European banks are hoping the boost to their businesses from higher interest rates will be long-lasting as they navigate the economic fallout of war, soaring inflation, and a looming energy crisis.
The German lender Commerzbank (CBKG.DE) on Wednesday reported a bigger-than-expected second-quarter net profit that it said was especially helped by higher interest rates.
Exhibiting a trend seen across Europe, Commerzbank’s net interest income jumped 26% in the period from a year earlier as longer-term interest rates rose in Germany and as the central bank in Poland, where it has a big presence, hiked official borrowing costs.
Manfred Knof, the bank’s chief executive, described “considerable” risks on the horizon, but singled out interest rates as a “bright spot”.
For years, bank executives on the continent have bemoaned the European Central Bank’s ultra-low monetary policy and charging of fees to park their cash as a drag on their bottom lines.
But now, central bank efforts to arrest runaway inflation rates across Europe are proving a change of fortune. Banks from Spain to Britain are only just starting to benefit from the increased gap between what they charge borrowers and what they pay savers.
“Higher interest rates will strongly benefit all European banks’ net interest margins and overall profitability, but the effect will be gradual and will vary between countries,” Moody’s said in a recent report.
Moody’s pointed to banks in Spain, Italy and Portugal as among those that will in particular profit from higher rates because more bank loans there are variable rate, giving lenders a “more pronounced increase in bank revenues”.
The higher income is bolstering executives’ confidence about revenue, even as European officials cut growth forecasts amid soaring inflation and business activity contracts.

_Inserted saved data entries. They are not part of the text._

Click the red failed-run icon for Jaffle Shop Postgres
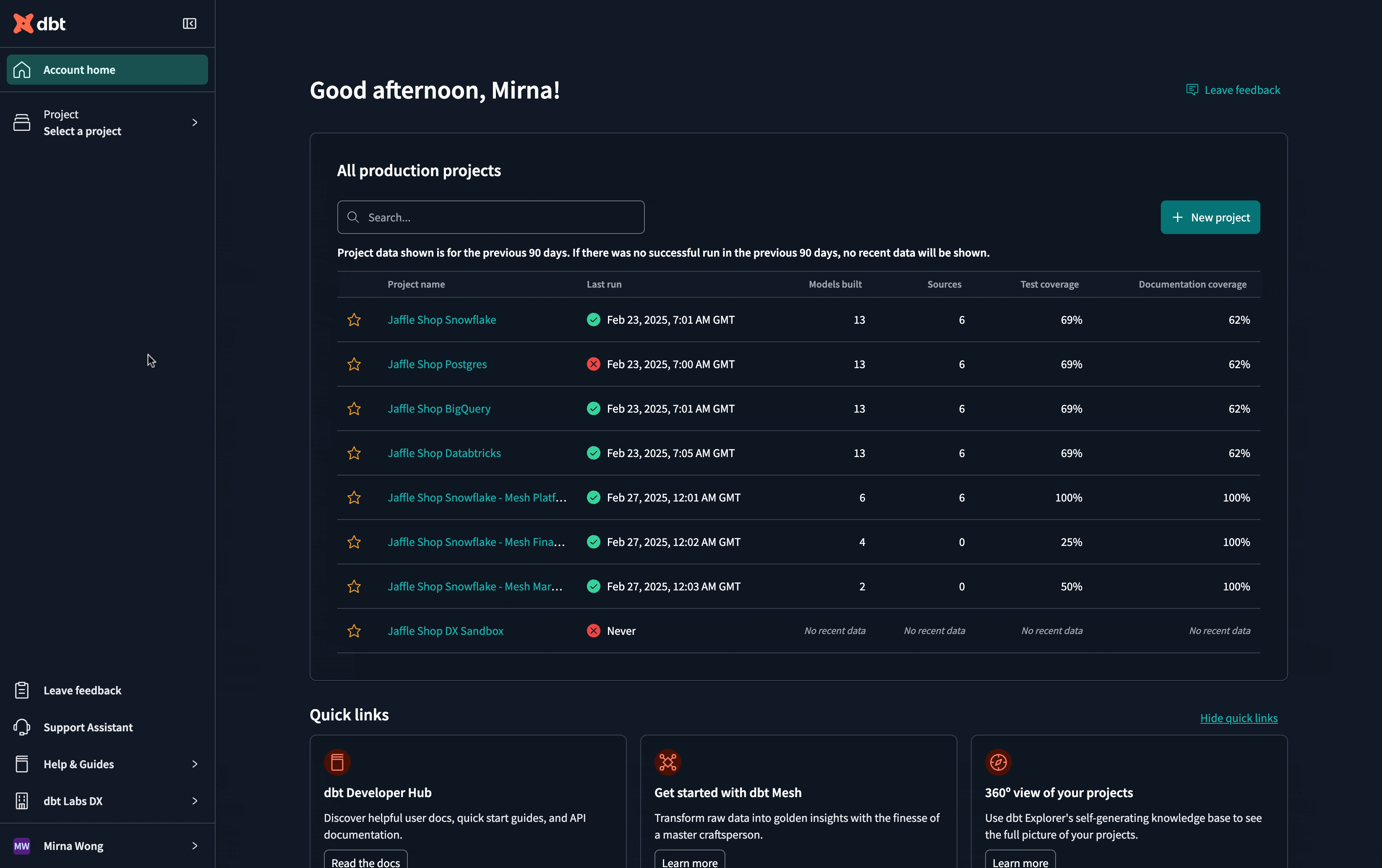The height and width of the screenshot is (868, 1382). (593, 364)
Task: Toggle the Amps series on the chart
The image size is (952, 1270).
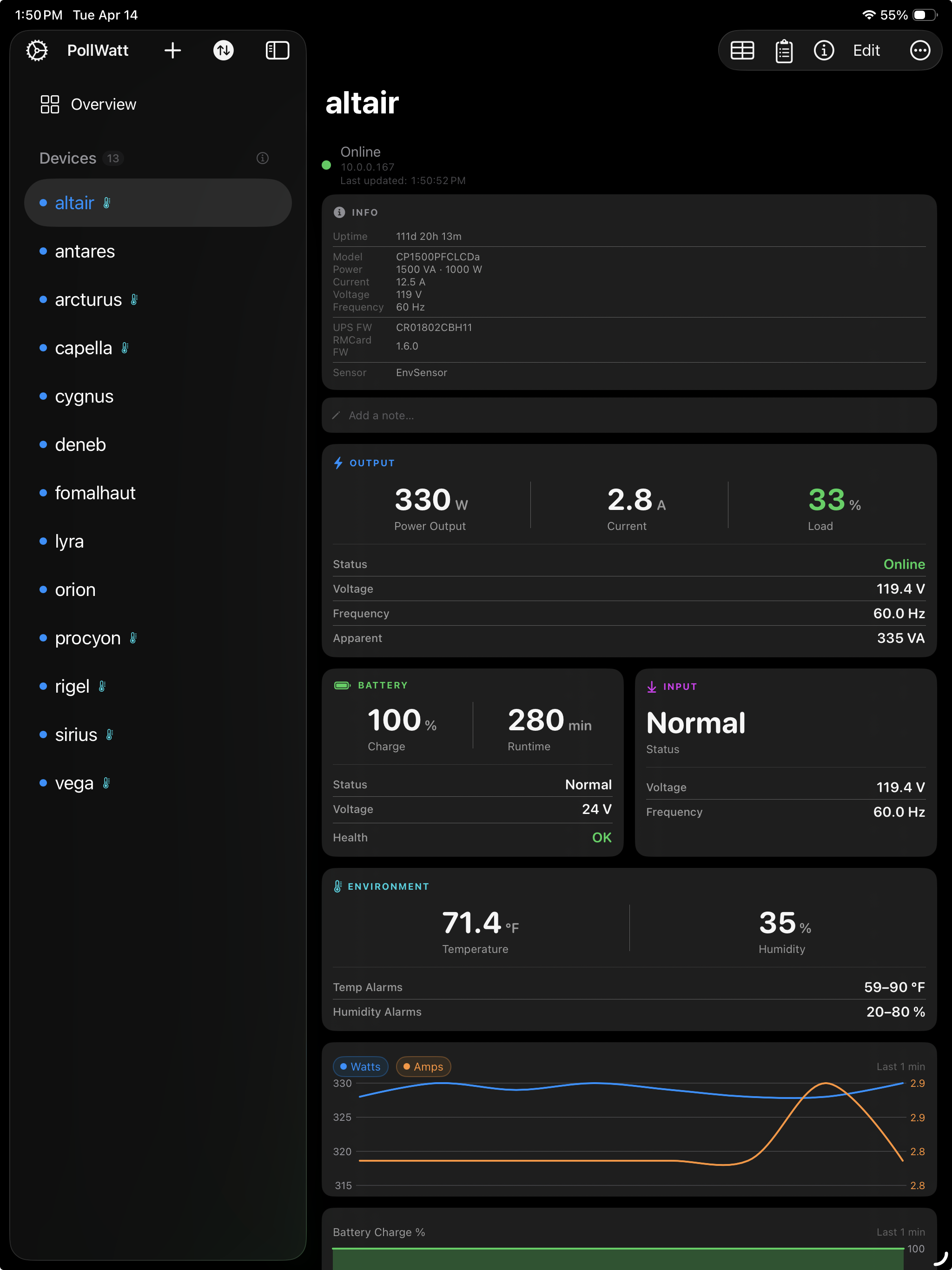Action: pos(423,1066)
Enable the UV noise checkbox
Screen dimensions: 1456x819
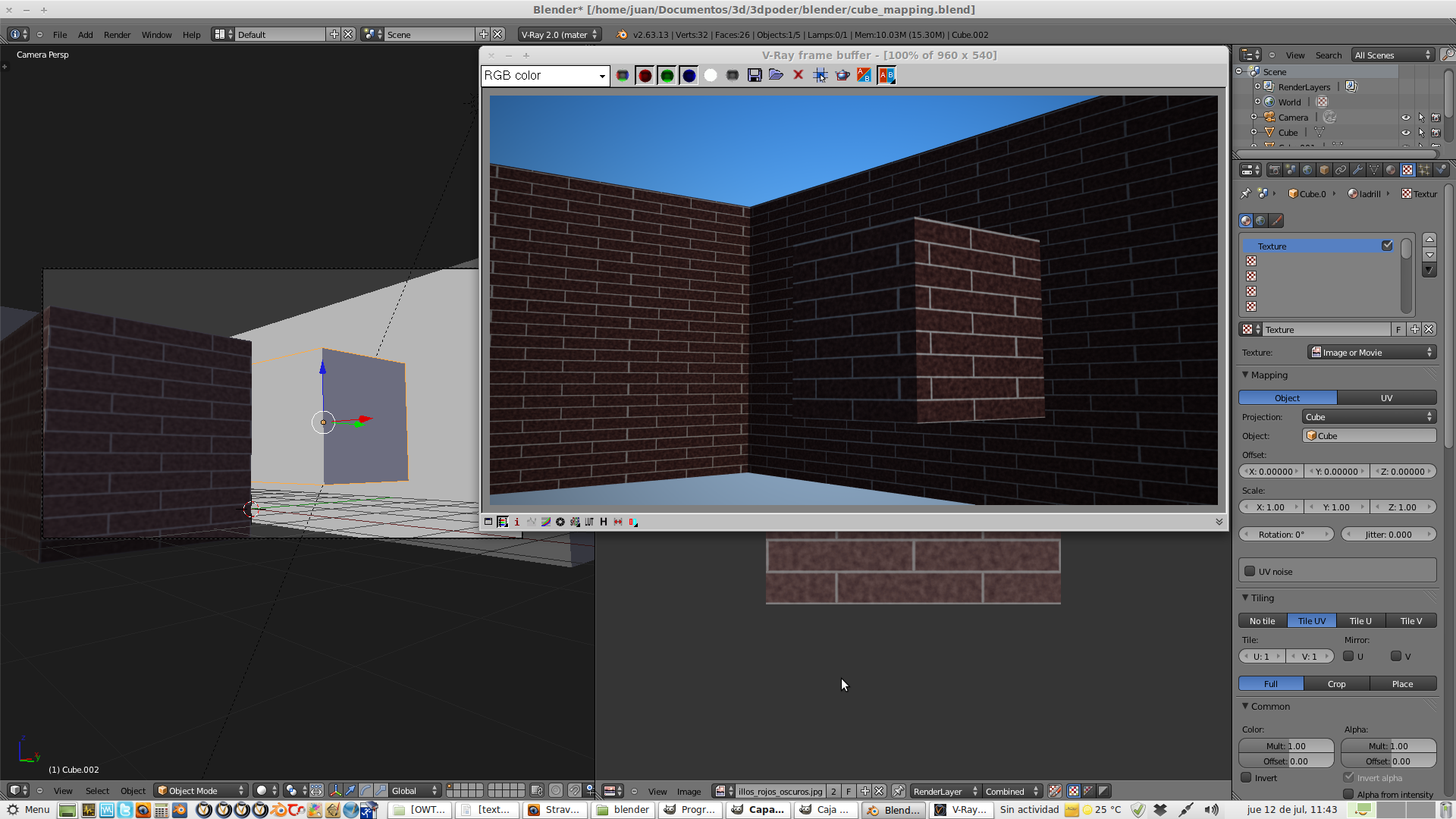click(1250, 571)
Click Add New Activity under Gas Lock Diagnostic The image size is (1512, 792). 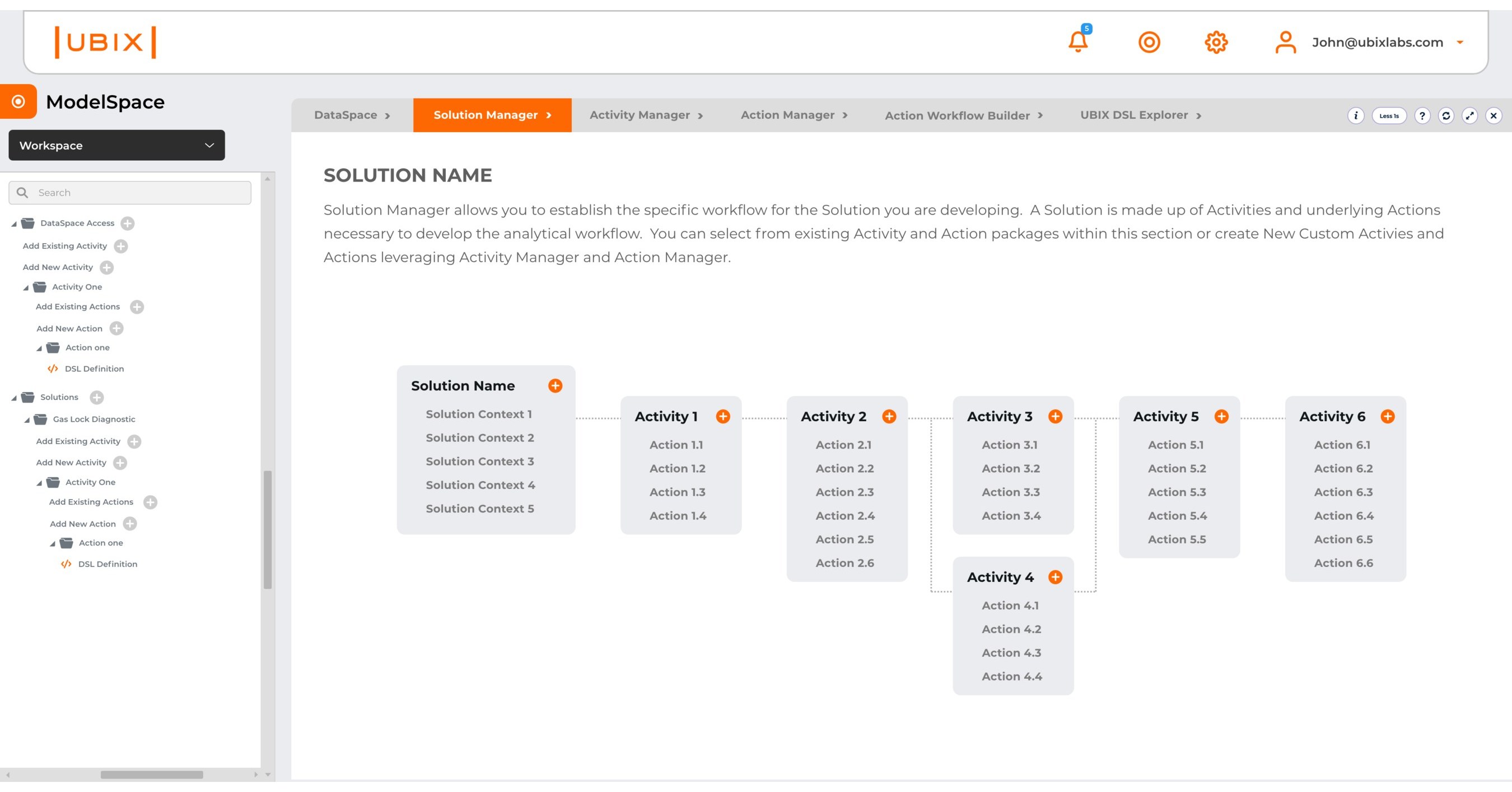coord(71,463)
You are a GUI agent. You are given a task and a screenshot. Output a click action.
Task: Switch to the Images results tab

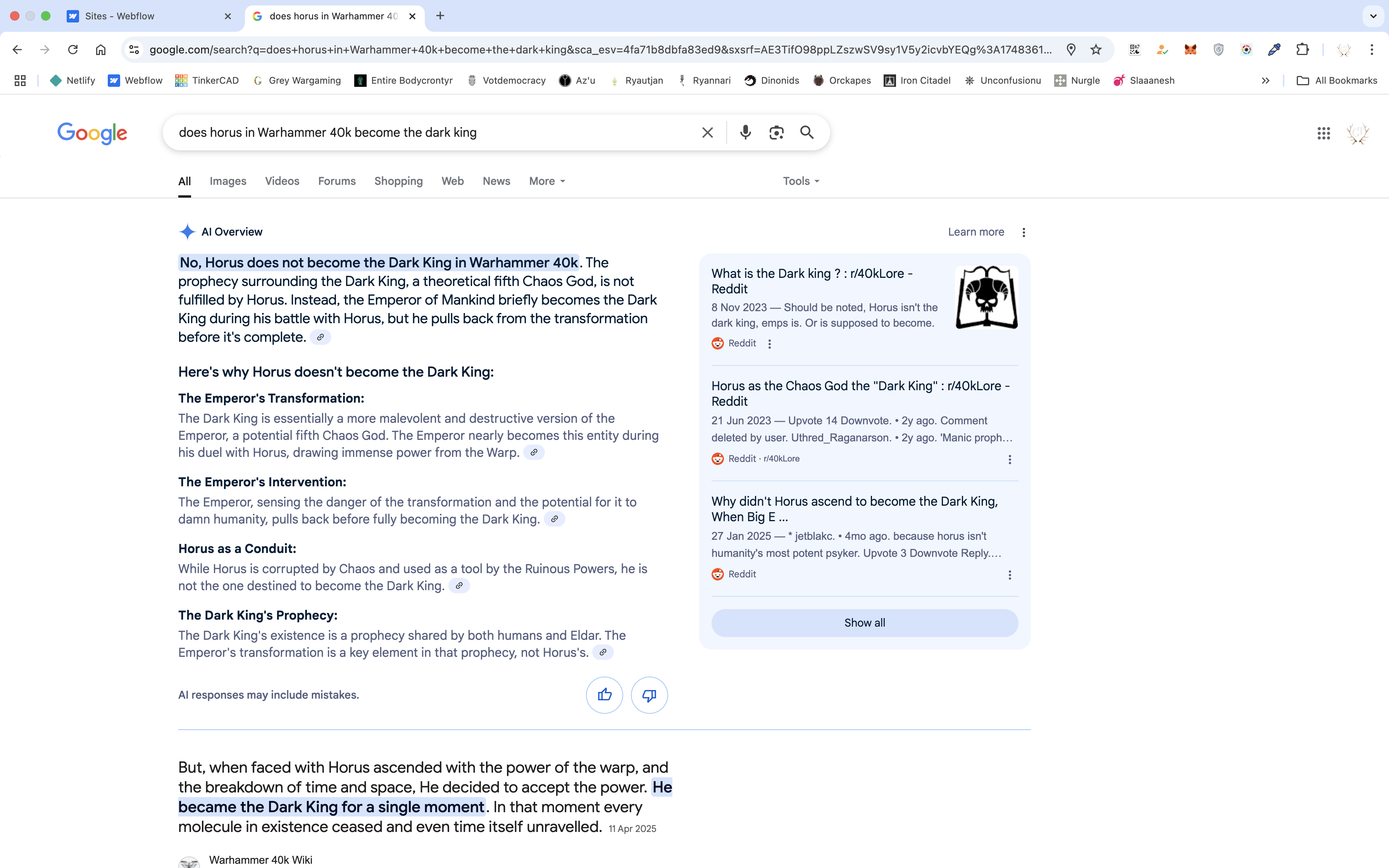[228, 181]
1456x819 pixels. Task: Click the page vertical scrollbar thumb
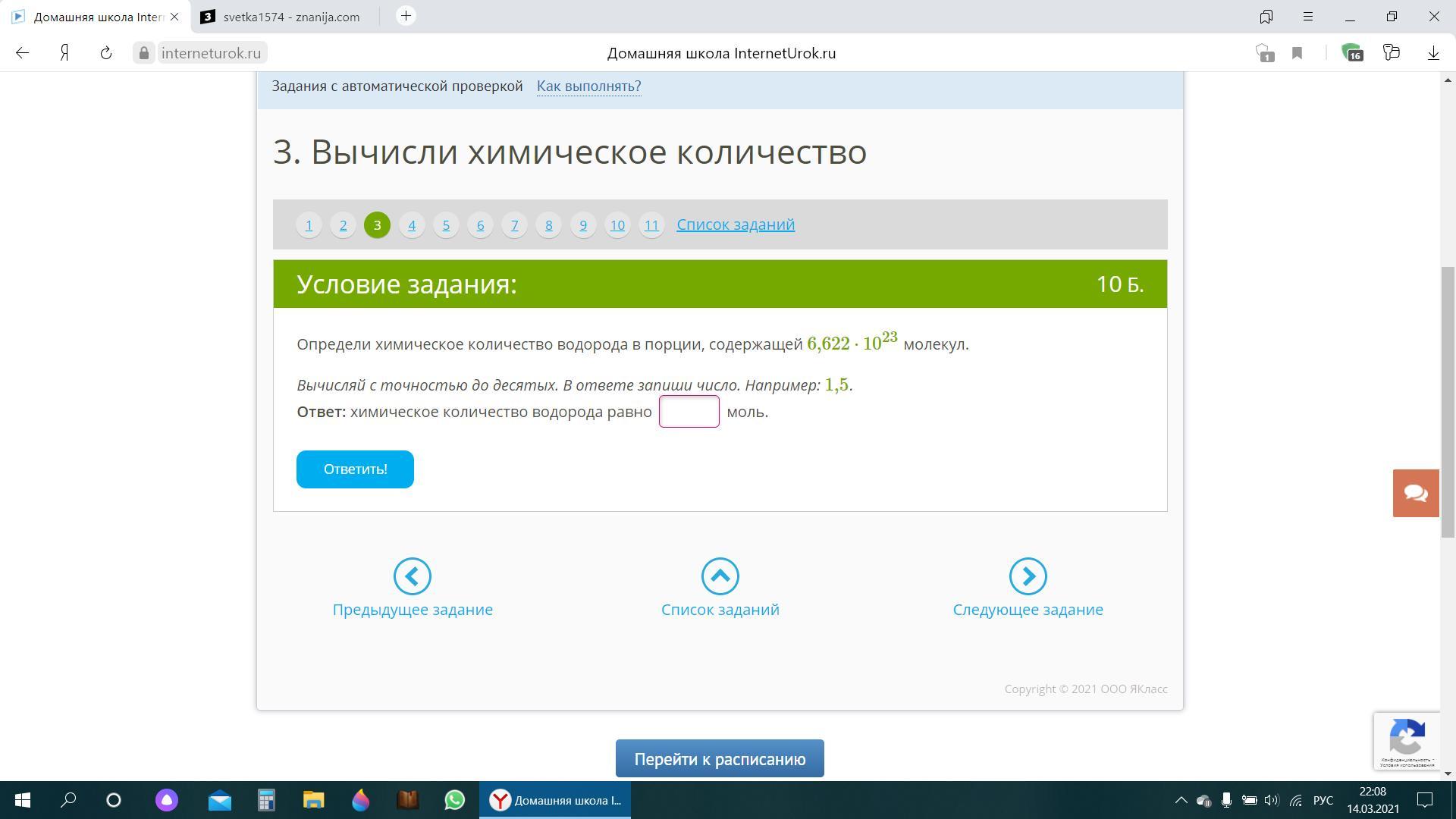click(1448, 402)
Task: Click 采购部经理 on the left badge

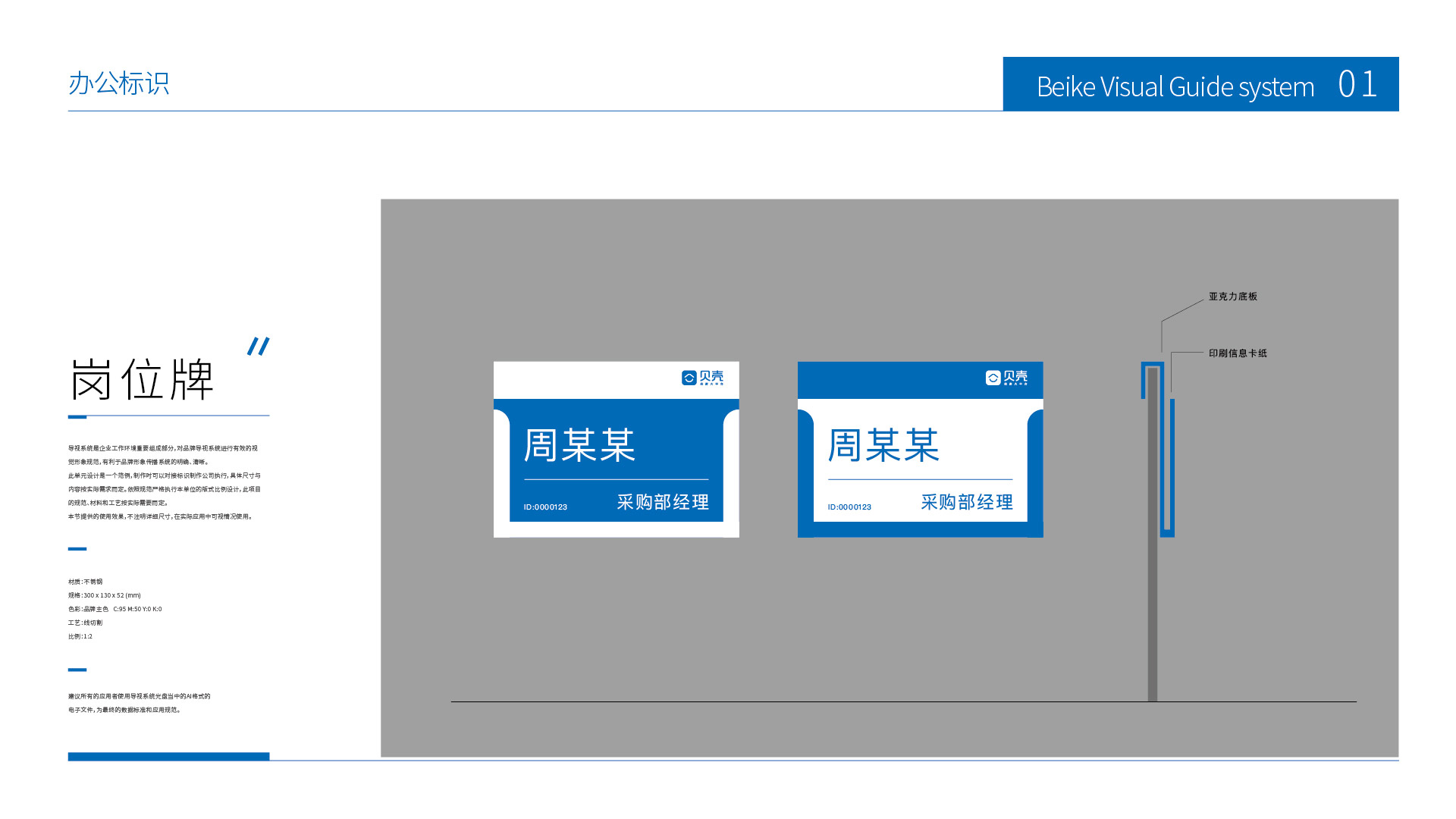Action: (x=663, y=502)
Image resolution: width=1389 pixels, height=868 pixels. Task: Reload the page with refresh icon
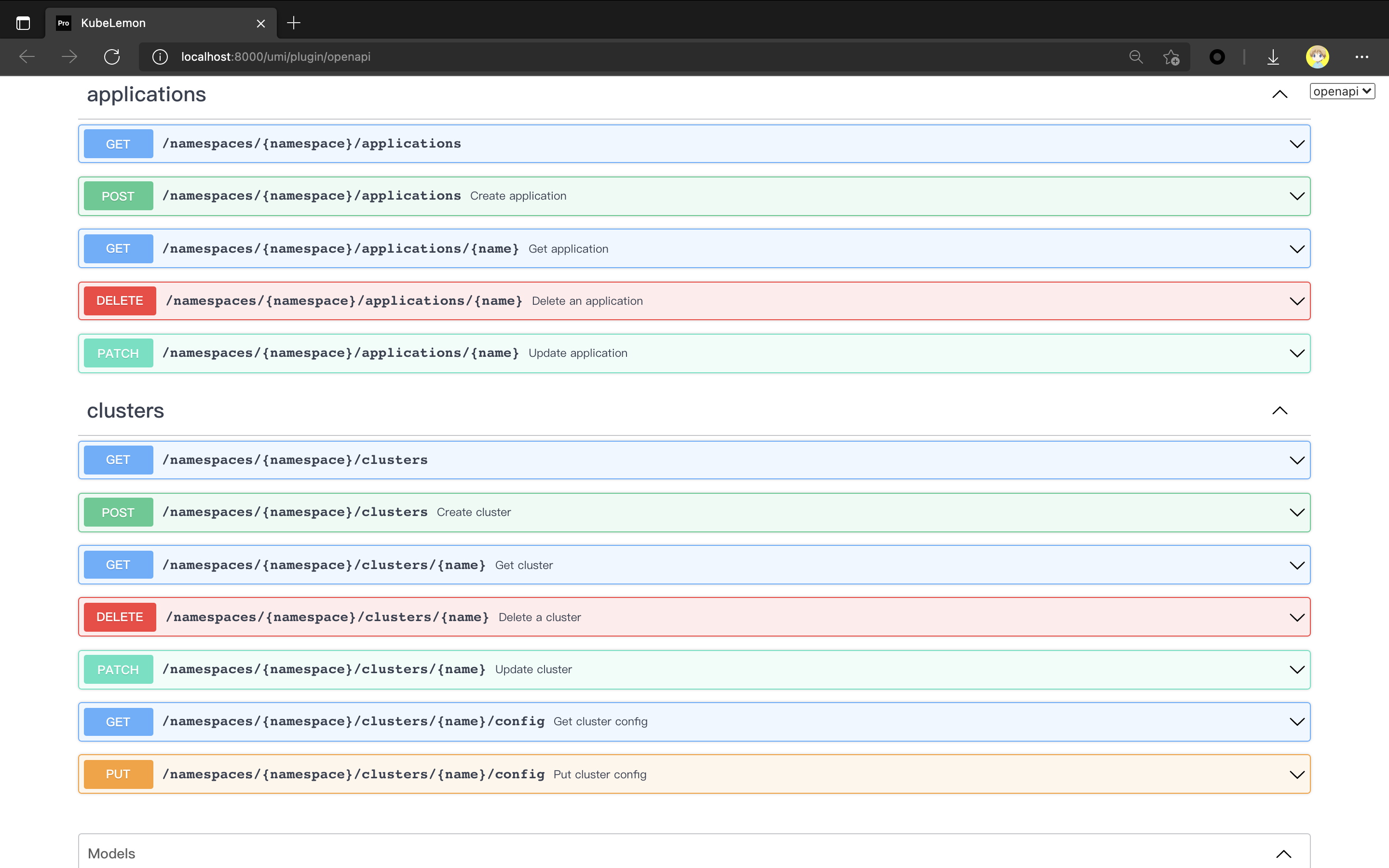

In Spain, Bankinter (BKT.MC) raised its guidance for net interest income from a low single-digit to a mid-to-high single-digit percentage growth for 2022, and Banco Sabadell (SABE.MC) made a similar upgrade.
Big British lenders including HSBC , Lloyds Banking Group and NatWest (NWG.L) raised their forecasts for 2022 when reporting first half earnings over the last week, citing rising interest rates which are boosting lending margins.
Higher rates drove profits at Italy’s top two banks Intesa Sanpaolo (ISP.MI) and UniCredit (CRDI.MI) above market expectations in the second quarter.
Even banks in Germany, where stiff competition has depressed profits for the industry for years, are set to benefit with 11 billion euros in increased revenues in 2023 as a result of higher interest rates, according to a recent study by PricewaterhouseCoopers.
That’s a significant figure, representing more than five times last year’s annual profit of Deutsche Bank (DBKGn.DE), the country’s largest lender.
Commerzbank reckons on earning at least 300 million euros more in additional interest income this year compared with 2021, rising to 800 million more in 2024. That compares with analyst expectations of total revenues of 9 billion for this year.
But the ultimate benefit is still unclear.
“We don’t yet know how customers will react after many years of ultra-low rates,” Commerzbank Chief Financial Officer told journalists.
In the case of Commerzbank, as with other banks, the tailwind will only partly counteract hits from potential writedowns for corporate loans that turn sour if energy sources dry up.
The bank sees provisions and writedowns of 700 million euros this year, up from 570 million last year.